Biraz ilerleyince, kulağına ağıt ve ağlama sesleri geldi. İlerideki bir evin tüm ışıkları, perde ve camları,açıktı. Ve seste o evden yükseliyordu. O sırada arkasından biri seslendi. Gülcan hocam,, ardına döndü, seslenen mahalleden bir kadındı. Herkes onu tanıyordu. o ise sadece mahalledekileri. Kadınla merhabalaşıp hal hatır sorarken, cenaze evine gelmişlerdi. Yolun bitişiğinden giriş kapısından içeri girdiler. Girişteki kulübesinde olması gereken köpeği,, ileriye,, vişne ağacına bağlamışlardı. Köpek her gelene havlamaktan bıkmış, artık kimseye havlamıyordu. Evin kapısına geldiklerinde, onları dursaniye karşıladı. Ağlamaklı bir sesle hoş geldiniz hocam dedi .... Hoş bulduk, başın sağ olsun, ALLAH rahmet etsin dedi.. dursaniye sağ olun hocam cenaze odada buyurun gidelim dedi. Odaya doğru birkaç adım atmıştıki odadan yeşim çıktı. Yeşimle göz göze geldiler. Yeşim dışarıya çıkarken Gülcan içeriye giriyordu. Kare salona açılan tüm kapılar açıktı ve içerisi insanlarla doluydu. Sağdaki ilk odada, karşıda, kanepenin üzerinde, üstü beyaz bir çarşafla örtülmüş,, üzerinede kocaman bir bıçak konulmuş olan cenaze duruyor,, etrafında birçok kişi ağlıyordu. ,,Gülcan,,,,, hanımlar bir müsaade edin dedi. Cenazenin etrafındakiler odadan dışarıya çıktı. İçeride dursaniye ile Gülcan dışında kimse kalmadı. Kare salondan meraklı gözler onlara bakarken Gülcan dursaniyeye kapıyı örtmesini istedi. Dursaniye odanın kapısını örttü. Gülcan önce bıçağı, sonra üzerindeki beyaz çarşafı aldı. Eliyle cenazenin bileğinden nabız aradı, sonra işaret ve orta parmağını birleştirerek boyundan şah damarına bastırdı oradan nabız aradı ,fakat buradada Nabız yoktu. Baş ve işaret parmaklarıyla göz kapaklarını araladı ve minik el lambasıyla gözüne ışık tuttu, gözleri yerinden fırlayacakmış gibi olmuştu. Daha sonra küçük yuvarlak aynasını cenazenin ağzına ve burnuna yaklaştırdı, solunum varsa aynada buhar olurdu. Fakat bir şey olmadı.

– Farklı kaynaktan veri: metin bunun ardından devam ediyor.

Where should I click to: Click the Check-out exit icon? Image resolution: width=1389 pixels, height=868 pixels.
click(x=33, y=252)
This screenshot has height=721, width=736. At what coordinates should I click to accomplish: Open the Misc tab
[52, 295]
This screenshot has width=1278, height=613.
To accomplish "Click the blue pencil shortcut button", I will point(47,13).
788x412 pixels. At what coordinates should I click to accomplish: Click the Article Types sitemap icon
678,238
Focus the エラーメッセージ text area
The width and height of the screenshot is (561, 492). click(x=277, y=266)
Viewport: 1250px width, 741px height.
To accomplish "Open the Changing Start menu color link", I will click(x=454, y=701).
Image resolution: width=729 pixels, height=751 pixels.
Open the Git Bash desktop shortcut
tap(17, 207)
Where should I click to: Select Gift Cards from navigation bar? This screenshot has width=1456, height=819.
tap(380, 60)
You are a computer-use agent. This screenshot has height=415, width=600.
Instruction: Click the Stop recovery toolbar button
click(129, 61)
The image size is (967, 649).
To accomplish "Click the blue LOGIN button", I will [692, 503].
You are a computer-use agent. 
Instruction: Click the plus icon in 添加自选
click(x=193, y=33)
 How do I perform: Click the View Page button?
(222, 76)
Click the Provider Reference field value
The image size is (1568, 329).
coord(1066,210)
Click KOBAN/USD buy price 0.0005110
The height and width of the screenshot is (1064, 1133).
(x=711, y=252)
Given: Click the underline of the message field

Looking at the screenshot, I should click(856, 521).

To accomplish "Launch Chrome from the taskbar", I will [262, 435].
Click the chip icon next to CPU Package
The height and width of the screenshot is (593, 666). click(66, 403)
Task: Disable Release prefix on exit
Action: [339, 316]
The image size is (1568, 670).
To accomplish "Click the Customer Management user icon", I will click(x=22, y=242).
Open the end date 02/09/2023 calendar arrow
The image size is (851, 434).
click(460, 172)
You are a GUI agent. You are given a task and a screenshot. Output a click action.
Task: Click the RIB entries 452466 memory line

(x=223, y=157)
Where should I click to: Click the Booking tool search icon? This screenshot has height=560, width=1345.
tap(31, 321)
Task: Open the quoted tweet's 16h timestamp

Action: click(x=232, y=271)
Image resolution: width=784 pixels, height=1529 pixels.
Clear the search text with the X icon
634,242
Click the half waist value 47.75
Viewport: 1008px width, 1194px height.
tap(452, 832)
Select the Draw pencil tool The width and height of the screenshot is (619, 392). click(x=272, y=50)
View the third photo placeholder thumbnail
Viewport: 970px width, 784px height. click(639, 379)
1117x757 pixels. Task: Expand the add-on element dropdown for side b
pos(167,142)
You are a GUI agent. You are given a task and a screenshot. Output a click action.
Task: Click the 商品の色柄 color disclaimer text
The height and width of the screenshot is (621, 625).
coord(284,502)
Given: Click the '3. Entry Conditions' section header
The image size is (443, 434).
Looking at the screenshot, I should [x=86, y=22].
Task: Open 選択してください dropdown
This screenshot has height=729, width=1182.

Gülcan Ne zaman fark ettin? Diye sordu. Dursaniye Yarım saat önceydi, su içmek için kalktım, onu kontrol etmek için yanına geldiğimde elini tuttum eli buz gibiydi yüzüne dokundum çok soğuktu. Seslendim, seslendim, cevap vermedi. Sonrasında size haber verdik dedi. ,, Peki dedi Gülcan ,, bir şey Gülcanın dikkatini çekti. Bu cesette , adeta çok büyük acılar çekmişçesine ve büyük bir korku yaşadığını haykırırcasına sahip bir yüz ifadesine sahipti. Aynı tren kazasında ölen alkolik adamın cesedi gibi.

Ölüm raporunun bir nüshasını dursaniyeye verdi tekrar başınız sağ olsun ALLAH rahmet etsin dedi. Sağ olun hocam. ALLAH razı olsun dedi. beraber odadan çıktılar. Gülcan dışarıya doğru yürürken, dursaniye ona yola çıkana kadar eşlik etti. Ve Gülcanı yolcu etti.

Gülcan sokağa çıktığında sokak insanlarla doluydu. Hepsi cenaze evine gidiyordu. Yolda bir çok kişiyle merhabalaştı hal hatır sorarken gecenin sessizliğini ağıt sesleri dolduruyordu. Yavuz sokağın sağlık ocağı köşesine geldiğinde bahçede sağlık ocağı duvarına bitişik olan morgun önünde, belediye cenaze aracını gördü. Sağlık ocağının giriş kapısının önündeyse polis otosu. Sağlık ocağına girerken bir polis memuru ve hemşireyle karşılaştı. İşte hocamda geldi dedi hemşire. İyi akşamlar hocam bir ceset var morga indiriliyor bir bakarmısınız dedi, polis memuru. Olur dedi Gülcan gidelim. Morga geçtiler eski bir battaniye sarılmış cesedi, tabuttan alıp içeriye taşıdılar, ve metal tekerlekli servis arabasına koydular.

Gülcan elindeki raporları ve aynayı içerideki masanın üzerine bıraktı. Cesedi polis memurunun yardımıyla sarıldığı battaniyeden çıkarttı. İlk gördüğü bu yaşlı adamında, tarifsiz acı ve korkuyla dolu yüz ifadesi oldu. Allah Allah ne oluyor? böyle... ,,polis ne oldu hocam? Dedi,, Gülcan yok bir şey dedi. Şuradan makası uzatırmısın? Dedi. Makasın olduğu yeri işaret etti. Polis memuru makası aldı Gülcana uzattı. Gülcan makası alırken nasıl olmuş? Diye sordu.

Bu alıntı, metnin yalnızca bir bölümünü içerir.